EXERCISE DESCRIPTION
Print all of the records below word for word, with no changes.

RECORDS FOR PROCESSING
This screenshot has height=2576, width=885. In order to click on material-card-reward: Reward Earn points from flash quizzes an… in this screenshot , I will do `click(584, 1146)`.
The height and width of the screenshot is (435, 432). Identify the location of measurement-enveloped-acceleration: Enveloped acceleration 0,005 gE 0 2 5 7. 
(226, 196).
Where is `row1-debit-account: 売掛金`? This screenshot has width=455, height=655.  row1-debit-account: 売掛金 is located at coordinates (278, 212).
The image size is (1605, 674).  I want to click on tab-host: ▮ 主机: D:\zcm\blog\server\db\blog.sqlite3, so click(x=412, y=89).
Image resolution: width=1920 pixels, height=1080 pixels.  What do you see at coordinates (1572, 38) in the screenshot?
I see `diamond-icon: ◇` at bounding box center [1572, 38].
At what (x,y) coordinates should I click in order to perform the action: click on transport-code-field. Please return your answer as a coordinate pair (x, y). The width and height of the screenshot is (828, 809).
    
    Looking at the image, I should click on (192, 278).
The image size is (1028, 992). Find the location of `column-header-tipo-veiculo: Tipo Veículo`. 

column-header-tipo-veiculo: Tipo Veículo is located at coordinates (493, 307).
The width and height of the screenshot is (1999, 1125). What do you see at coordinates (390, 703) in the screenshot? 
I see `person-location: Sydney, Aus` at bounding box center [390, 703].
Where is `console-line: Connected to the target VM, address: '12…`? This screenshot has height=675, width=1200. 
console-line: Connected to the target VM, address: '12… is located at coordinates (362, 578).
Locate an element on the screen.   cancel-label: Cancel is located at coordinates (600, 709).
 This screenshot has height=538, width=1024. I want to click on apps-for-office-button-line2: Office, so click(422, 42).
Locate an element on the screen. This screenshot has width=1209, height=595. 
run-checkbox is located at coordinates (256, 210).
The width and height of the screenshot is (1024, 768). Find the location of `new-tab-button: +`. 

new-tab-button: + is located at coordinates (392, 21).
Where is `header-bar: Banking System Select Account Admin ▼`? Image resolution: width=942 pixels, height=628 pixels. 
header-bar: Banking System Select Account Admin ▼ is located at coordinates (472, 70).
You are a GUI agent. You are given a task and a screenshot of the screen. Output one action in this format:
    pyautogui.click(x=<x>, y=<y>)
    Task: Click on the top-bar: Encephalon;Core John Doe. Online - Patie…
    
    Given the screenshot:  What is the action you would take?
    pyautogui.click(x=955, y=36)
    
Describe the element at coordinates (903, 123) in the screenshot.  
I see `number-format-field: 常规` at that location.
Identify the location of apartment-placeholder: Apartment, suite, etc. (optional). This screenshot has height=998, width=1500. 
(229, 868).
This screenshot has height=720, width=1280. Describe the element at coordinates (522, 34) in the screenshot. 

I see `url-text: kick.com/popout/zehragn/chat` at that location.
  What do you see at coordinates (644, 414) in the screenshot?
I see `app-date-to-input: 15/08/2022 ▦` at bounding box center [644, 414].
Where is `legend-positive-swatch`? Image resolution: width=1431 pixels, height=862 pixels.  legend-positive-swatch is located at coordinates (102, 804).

SOLVED EXERCISE
This screenshot has height=2576, width=885. In order to click on material-card-reward: Reward Earn points from flash quizzes an… in this screenshot , I will do `click(584, 1146)`.
The height and width of the screenshot is (435, 432). Identify the location of measurement-enveloped-acceleration: Enveloped acceleration 0,005 gE 0 2 5 7. 
(226, 196).
Where is `row1-debit-account: 売掛金`? This screenshot has width=455, height=655.  row1-debit-account: 売掛金 is located at coordinates (278, 212).
The image size is (1605, 674).  I want to click on tab-host: ▮ 主机: D:\zcm\blog\server\db\blog.sqlite3, so click(x=412, y=89).
Image resolution: width=1920 pixels, height=1080 pixels.  What do you see at coordinates (1572, 38) in the screenshot?
I see `diamond-icon: ◇` at bounding box center [1572, 38].
At what (x,y) coordinates should I click in order to perform the action: click on transport-code-field. Please return your answer as a coordinate pair (x, y). The width and height of the screenshot is (828, 809).
    
    Looking at the image, I should click on (192, 278).
The image size is (1028, 992). Find the location of `column-header-tipo-veiculo: Tipo Veículo`. 

column-header-tipo-veiculo: Tipo Veículo is located at coordinates (493, 307).
The width and height of the screenshot is (1999, 1125). What do you see at coordinates (390, 703) in the screenshot? 
I see `person-location: Sydney, Aus` at bounding box center [390, 703].
Where is `console-line: Connected to the target VM, address: '12…`? This screenshot has height=675, width=1200. 
console-line: Connected to the target VM, address: '12… is located at coordinates (362, 578).
Locate an element on the screen.   cancel-label: Cancel is located at coordinates (600, 709).
 This screenshot has height=538, width=1024. I want to click on apps-for-office-button-line2: Office, so click(422, 42).
Locate an element on the screen. This screenshot has width=1209, height=595. 
run-checkbox is located at coordinates (256, 210).
The width and height of the screenshot is (1024, 768). Find the location of `new-tab-button: +`. 

new-tab-button: + is located at coordinates (392, 21).
Where is `header-bar: Banking System Select Account Admin ▼`? Image resolution: width=942 pixels, height=628 pixels. 
header-bar: Banking System Select Account Admin ▼ is located at coordinates (472, 70).
You are a GUI agent. You are given a task and a screenshot of the screen. Output one action in this format:
    pyautogui.click(x=<x>, y=<y>)
    Task: Click on the top-bar: Encephalon;Core John Doe. Online - Patie…
    
    Given the screenshot:  What is the action you would take?
    pyautogui.click(x=955, y=36)
    
Describe the element at coordinates (903, 123) in the screenshot.  
I see `number-format-field: 常规` at that location.
Identify the location of apartment-placeholder: Apartment, suite, etc. (optional). This screenshot has height=998, width=1500. 
(229, 868).
This screenshot has height=720, width=1280. Describe the element at coordinates (522, 34) in the screenshot. 

I see `url-text: kick.com/popout/zehragn/chat` at that location.
  What do you see at coordinates (644, 414) in the screenshot?
I see `app-date-to-input: 15/08/2022 ▦` at bounding box center [644, 414].
Where is `legend-positive-swatch`? Image resolution: width=1431 pixels, height=862 pixels.  legend-positive-swatch is located at coordinates (102, 804).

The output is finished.